Polen/Europäische Union – Man sollte nicht denken, dass die relative Waffenruhe, die die europäischen Instanzen gegenüber Polen eingehalten haben, von Dauer sein wird, während Ungarn – wegen seiner Weigerung, seine nationalen Interessen zu opfern – nun mit dem sogenannten Konditionalitätsmechanismus angegriffen wird. Es handelt sich dabei höchstens um einen vorübergehenden Waffenstillstand aufgrund des russisch-ukrainischen Krieges.
Didier Reynders: Andrzej Dudas Vorschlag ist positiv, aber nicht ausreichend
Der EU-Justizkommissar Didier Reynders hat in seiner Rede am Dienstag, den 3. Mai (Nationalfeiertag in Polen…), anlässlich der Debatte über die Rechtsstaatlichkeit in Polen die Dinge, wenn nötig, richtig gestellt. In Bezug auf den versöhnlichen Gesetzentwurf, den Präsident Andrzej Duda im Februar vorgelegt hatte, um die umstrittene Disziplinarkammer des Obersten Gerichtshofs wieder abzuschaffen, stellte Reynders zwar fest, dass es positiv sei, „dass es einen Impuls für eine Reform des Disziplinarsystems in Polen zu geben scheint […].
entscheidend ist, inwieweit die vom polnischen Parlament schließlich verabschiedeten Rechtsvorschriften – sofern eine endgültige Verabschiedung möglich ist – die vom Gerichtshof festgelegten Anforderungen erfüllen werden.
„Jede neue Gesetzgebung […] muss die Anforderungen des europäischen Rechts an die Unabhängigkeit der Justiz erfüllen“, betonte er.
Vergleich der Lage in Polen mit derjenigen in Russland…
„Denn [wenn] wir Russland sagen, dass es das internationale Recht achten soll, müssen wir auch unsere eigene Arbeit […] in der Europäischen Union machen,
[…] Bei uns darf es keinen Verstoß gegen die Rechtsstaatlichkeit geben. Wir müssen sehr genau darauf achten, dass die demokratische Ordnung in der Europäischen Union funktioniert, wenn wir Russland ermahnen wollen […]. Wenn wir unsere eigenen Probleme haben, wird es für uns schwierig sein, effektiv zu handeln“.
und verglich damit munter die Situation der Rechtsstaatlichkeit in Polen mit derjenigen in Russland.
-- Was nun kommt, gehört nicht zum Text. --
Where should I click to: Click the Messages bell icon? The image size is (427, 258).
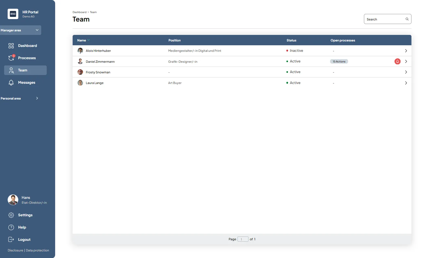coord(11,83)
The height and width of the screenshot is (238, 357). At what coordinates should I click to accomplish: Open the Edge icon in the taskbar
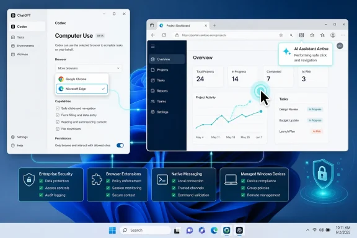tap(214, 231)
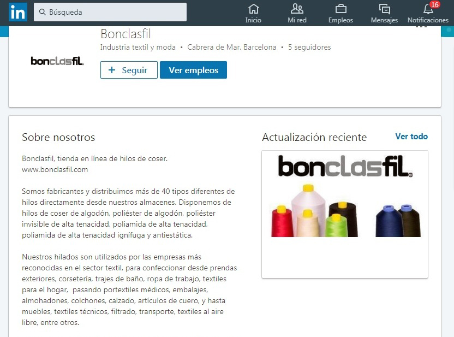454x337 pixels.
Task: Follow Bonclasfil with the Seguir button
Action: click(129, 70)
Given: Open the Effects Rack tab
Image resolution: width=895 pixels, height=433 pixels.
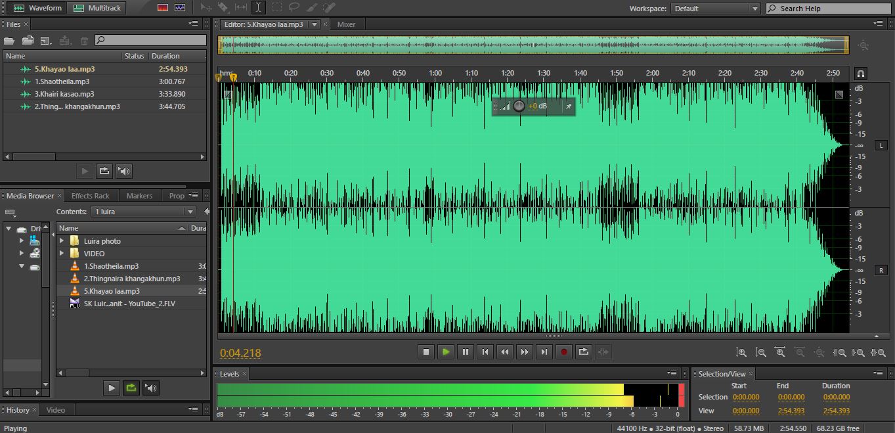Looking at the screenshot, I should tap(91, 196).
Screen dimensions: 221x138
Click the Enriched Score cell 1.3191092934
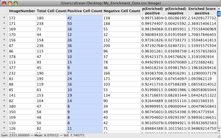click(202, 57)
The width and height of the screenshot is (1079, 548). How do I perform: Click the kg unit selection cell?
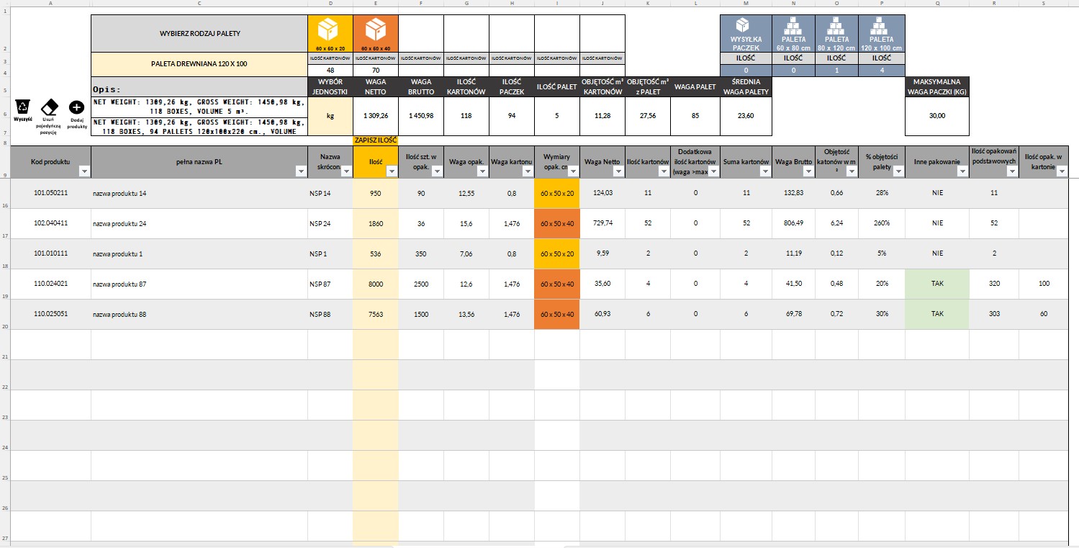tap(330, 115)
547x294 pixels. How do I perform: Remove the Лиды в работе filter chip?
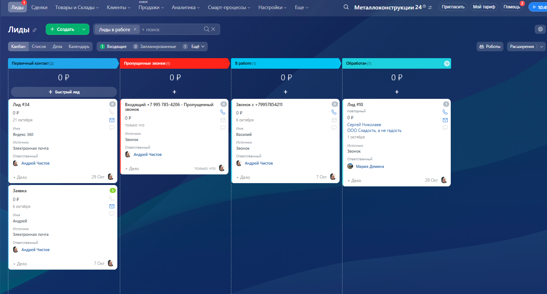[x=135, y=29]
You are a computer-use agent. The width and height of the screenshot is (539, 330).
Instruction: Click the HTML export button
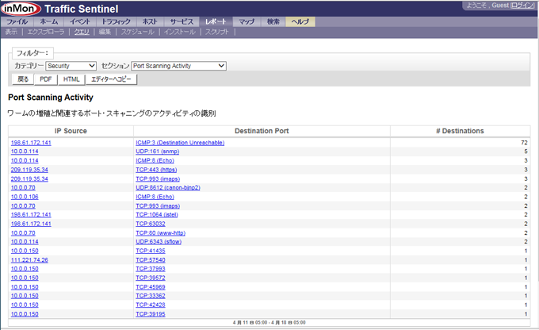(x=71, y=79)
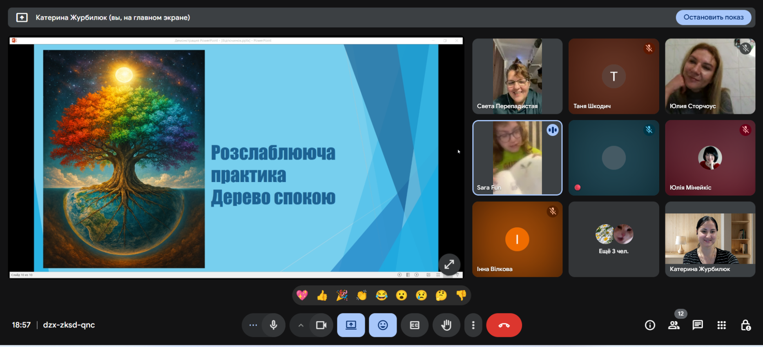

„Sie werden die Polen nicht belehren“
Als Reaktion auf die Äußerungen des Justizkommissars ergriff der polnische Europaabgeordnete Patryk Jaki (Solidarna Polska) das Wort und erinnerte zunächst an das Symbol des 3. Mai 1791, der ersten polnischen Verfassung und die darauf folgenden Teilungen Polens, denn damals
„hatte der Westen Angst, dass Polen mit seiner neuen Verfassung und seiner Freiheit – die es nirgendwo in Europa so sehr gab wie in Polen – sehr schnell immer stärker werden würde, und beschloss daher zusammen mit Russland, [Polen] zu zerstören. Natürlich mit Hilfe von bestochenen Polen…“
Die Verbindung zur heutigen Situation herstellend, fügte der polnische Parlamentarier hinzu:
„Heute, 231 Jahre später, ärgern Sie sich erneut über die Freiheitsbestrebungen der Polen und natürlich über die Tatsache, dass wir die Ukraine weiterhin unterstützen.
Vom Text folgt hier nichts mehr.